PROBLEM DESCRIPTION> Would you print the records below without changing anything?

RECORD EXCERPTS>
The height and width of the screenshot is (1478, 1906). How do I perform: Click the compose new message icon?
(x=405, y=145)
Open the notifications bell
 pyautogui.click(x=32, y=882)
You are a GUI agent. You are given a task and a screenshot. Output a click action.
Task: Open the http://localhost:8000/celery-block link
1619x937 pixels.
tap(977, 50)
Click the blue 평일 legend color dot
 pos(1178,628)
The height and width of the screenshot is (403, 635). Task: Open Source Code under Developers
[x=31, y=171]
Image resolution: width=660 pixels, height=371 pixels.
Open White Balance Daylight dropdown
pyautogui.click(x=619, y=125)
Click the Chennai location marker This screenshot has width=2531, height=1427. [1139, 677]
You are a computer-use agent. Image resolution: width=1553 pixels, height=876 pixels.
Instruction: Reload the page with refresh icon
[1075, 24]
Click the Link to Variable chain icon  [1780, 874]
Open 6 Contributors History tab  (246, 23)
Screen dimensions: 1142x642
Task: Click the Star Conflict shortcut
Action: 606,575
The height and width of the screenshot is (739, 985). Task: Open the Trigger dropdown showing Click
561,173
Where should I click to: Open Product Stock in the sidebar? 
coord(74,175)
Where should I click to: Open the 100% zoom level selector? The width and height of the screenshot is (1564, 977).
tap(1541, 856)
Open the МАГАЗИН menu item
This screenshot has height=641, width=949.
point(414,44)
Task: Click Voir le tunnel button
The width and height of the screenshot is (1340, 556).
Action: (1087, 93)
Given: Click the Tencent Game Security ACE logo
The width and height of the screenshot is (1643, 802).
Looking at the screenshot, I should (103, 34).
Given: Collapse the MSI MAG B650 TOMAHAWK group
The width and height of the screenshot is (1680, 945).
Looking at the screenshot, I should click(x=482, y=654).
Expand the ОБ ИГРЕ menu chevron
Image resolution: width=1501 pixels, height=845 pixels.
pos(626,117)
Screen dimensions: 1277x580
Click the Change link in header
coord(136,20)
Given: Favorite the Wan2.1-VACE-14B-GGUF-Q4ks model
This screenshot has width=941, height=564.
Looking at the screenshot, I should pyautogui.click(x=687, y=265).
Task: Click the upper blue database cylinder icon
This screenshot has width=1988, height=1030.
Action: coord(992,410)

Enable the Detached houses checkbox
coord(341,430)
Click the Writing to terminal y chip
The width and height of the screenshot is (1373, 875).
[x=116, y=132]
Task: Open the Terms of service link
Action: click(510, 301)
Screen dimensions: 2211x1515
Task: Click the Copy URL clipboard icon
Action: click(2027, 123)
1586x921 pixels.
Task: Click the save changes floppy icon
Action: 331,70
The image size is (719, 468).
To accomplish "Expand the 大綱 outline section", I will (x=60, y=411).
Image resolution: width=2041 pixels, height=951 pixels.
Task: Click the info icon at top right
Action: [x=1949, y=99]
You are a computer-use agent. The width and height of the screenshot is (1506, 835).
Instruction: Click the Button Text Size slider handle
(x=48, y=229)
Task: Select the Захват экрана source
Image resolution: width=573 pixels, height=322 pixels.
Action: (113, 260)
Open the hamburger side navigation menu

WRITTEN RESPONSE>
The height and width of the screenshot is (1478, 1906). How do I perform: Click the compose new message icon?
(x=405, y=145)
Open the notifications bell
 pyautogui.click(x=32, y=882)
You are a GUI agent. You are given a task and a screenshot. Output a click action.
Task: Open the http://localhost:8000/celery-block link
1619x937 pixels.
tap(977, 50)
Click the blue 평일 legend color dot
 pos(1178,628)
The height and width of the screenshot is (403, 635). Task: Open Source Code under Developers
[x=31, y=171]
Image resolution: width=660 pixels, height=371 pixels.
Open White Balance Daylight dropdown
pyautogui.click(x=619, y=125)
Click the Chennai location marker This screenshot has width=2531, height=1427. [1139, 677]
You are a computer-use agent. Image resolution: width=1553 pixels, height=876 pixels.
Instruction: Reload the page with refresh icon
[1075, 24]
Click the Link to Variable chain icon  [1780, 874]
Open 6 Contributors History tab  (246, 23)
Screen dimensions: 1142x642
Task: Click the Star Conflict shortcut
Action: 606,575
The height and width of the screenshot is (739, 985). Task: Open the Trigger dropdown showing Click
561,173
Where should I click to: Open Product Stock in the sidebar? 
coord(74,175)
Where should I click to: Open the 100% zoom level selector? The width and height of the screenshot is (1564, 977).
tap(1541, 856)
Open the МАГАЗИН menu item
This screenshot has height=641, width=949.
point(414,44)
Task: Click Voir le tunnel button
The width and height of the screenshot is (1340, 556).
Action: (1087, 93)
Given: Click the Tencent Game Security ACE logo
The width and height of the screenshot is (1643, 802).
Looking at the screenshot, I should (103, 34).
Given: Collapse the MSI MAG B650 TOMAHAWK group
The width and height of the screenshot is (1680, 945).
Looking at the screenshot, I should click(x=482, y=654).
Expand the ОБ ИГРЕ menu chevron
Image resolution: width=1501 pixels, height=845 pixels.
pos(626,117)
Screen dimensions: 1277x580
Click the Change link in header
coord(136,20)
Given: Favorite the Wan2.1-VACE-14B-GGUF-Q4ks model
This screenshot has width=941, height=564.
Looking at the screenshot, I should pyautogui.click(x=687, y=265).
Task: Click the upper blue database cylinder icon
This screenshot has width=1988, height=1030.
Action: coord(992,410)

Enable the Detached houses checkbox
coord(341,430)
Click the Writing to terminal y chip
The width and height of the screenshot is (1373, 875).
[x=116, y=132]
Task: Open the Terms of service link
Action: click(510, 301)
Screen dimensions: 2211x1515
Task: Click the Copy URL clipboard icon
Action: click(2027, 123)
1586x921 pixels.
Task: Click the save changes floppy icon
Action: 331,70
The image size is (719, 468).
To accomplish "Expand the 大綱 outline section", I will (x=60, y=411).
Image resolution: width=2041 pixels, height=951 pixels.
Task: Click the info icon at top right
Action: [x=1949, y=99]
You are a computer-use agent. The width and height of the screenshot is (1506, 835).
Instruction: Click the Button Text Size slider handle
(x=48, y=229)
Task: Select the Захват экрана source
Image resolution: width=573 pixels, height=322 pixels.
Action: (113, 260)
Open the hamburger side navigation menu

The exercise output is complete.